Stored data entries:
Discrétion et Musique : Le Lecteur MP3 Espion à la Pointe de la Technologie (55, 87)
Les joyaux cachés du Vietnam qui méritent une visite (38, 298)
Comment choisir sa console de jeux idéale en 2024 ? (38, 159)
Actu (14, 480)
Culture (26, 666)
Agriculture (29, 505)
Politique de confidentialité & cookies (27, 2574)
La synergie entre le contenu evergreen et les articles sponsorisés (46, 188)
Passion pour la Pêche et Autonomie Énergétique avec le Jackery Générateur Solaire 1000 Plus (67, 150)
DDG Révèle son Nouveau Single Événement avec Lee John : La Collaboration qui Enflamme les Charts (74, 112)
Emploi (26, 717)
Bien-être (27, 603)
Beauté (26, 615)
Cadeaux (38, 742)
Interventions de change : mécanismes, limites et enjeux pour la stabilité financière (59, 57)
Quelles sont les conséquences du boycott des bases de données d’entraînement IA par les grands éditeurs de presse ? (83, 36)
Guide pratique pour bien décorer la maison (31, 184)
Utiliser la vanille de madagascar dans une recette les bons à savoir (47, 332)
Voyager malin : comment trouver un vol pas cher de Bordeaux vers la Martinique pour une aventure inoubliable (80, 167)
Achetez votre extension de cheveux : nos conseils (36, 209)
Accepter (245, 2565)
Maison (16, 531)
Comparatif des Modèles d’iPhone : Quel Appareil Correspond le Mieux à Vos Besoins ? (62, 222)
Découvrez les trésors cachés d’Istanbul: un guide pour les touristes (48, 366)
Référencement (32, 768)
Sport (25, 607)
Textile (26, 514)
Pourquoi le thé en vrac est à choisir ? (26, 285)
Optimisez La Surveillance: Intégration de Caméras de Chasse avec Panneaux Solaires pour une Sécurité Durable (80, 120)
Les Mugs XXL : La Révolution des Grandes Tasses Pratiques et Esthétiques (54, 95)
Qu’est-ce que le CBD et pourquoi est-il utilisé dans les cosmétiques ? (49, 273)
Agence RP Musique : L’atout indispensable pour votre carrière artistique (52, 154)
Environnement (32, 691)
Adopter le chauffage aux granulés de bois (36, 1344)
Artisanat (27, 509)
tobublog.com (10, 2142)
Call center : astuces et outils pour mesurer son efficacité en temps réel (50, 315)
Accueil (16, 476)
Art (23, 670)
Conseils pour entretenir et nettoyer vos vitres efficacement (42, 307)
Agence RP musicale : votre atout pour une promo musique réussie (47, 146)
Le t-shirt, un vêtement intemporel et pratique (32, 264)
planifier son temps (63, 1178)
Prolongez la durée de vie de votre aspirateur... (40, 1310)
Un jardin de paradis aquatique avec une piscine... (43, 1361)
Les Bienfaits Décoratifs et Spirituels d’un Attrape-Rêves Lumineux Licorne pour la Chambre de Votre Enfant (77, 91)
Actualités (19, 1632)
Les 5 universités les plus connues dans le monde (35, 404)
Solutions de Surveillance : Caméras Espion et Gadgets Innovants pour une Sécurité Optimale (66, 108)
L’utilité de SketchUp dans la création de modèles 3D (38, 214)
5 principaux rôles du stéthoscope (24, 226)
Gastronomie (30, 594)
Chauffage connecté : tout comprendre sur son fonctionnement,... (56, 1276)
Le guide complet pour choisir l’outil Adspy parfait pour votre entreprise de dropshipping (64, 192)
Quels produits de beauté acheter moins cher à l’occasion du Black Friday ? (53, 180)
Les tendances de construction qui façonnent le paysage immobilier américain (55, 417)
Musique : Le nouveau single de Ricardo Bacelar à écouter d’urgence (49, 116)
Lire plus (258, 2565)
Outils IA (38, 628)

• Assigned task: Your answer should consist of copies of the lines above that include the string "Agence".

• Answer below:
Agence RP Musique : L’atout indispensable pour votre carrière artistique (52, 154)
Agence RP musicale : votre atout pour une promo musique réussie (47, 146)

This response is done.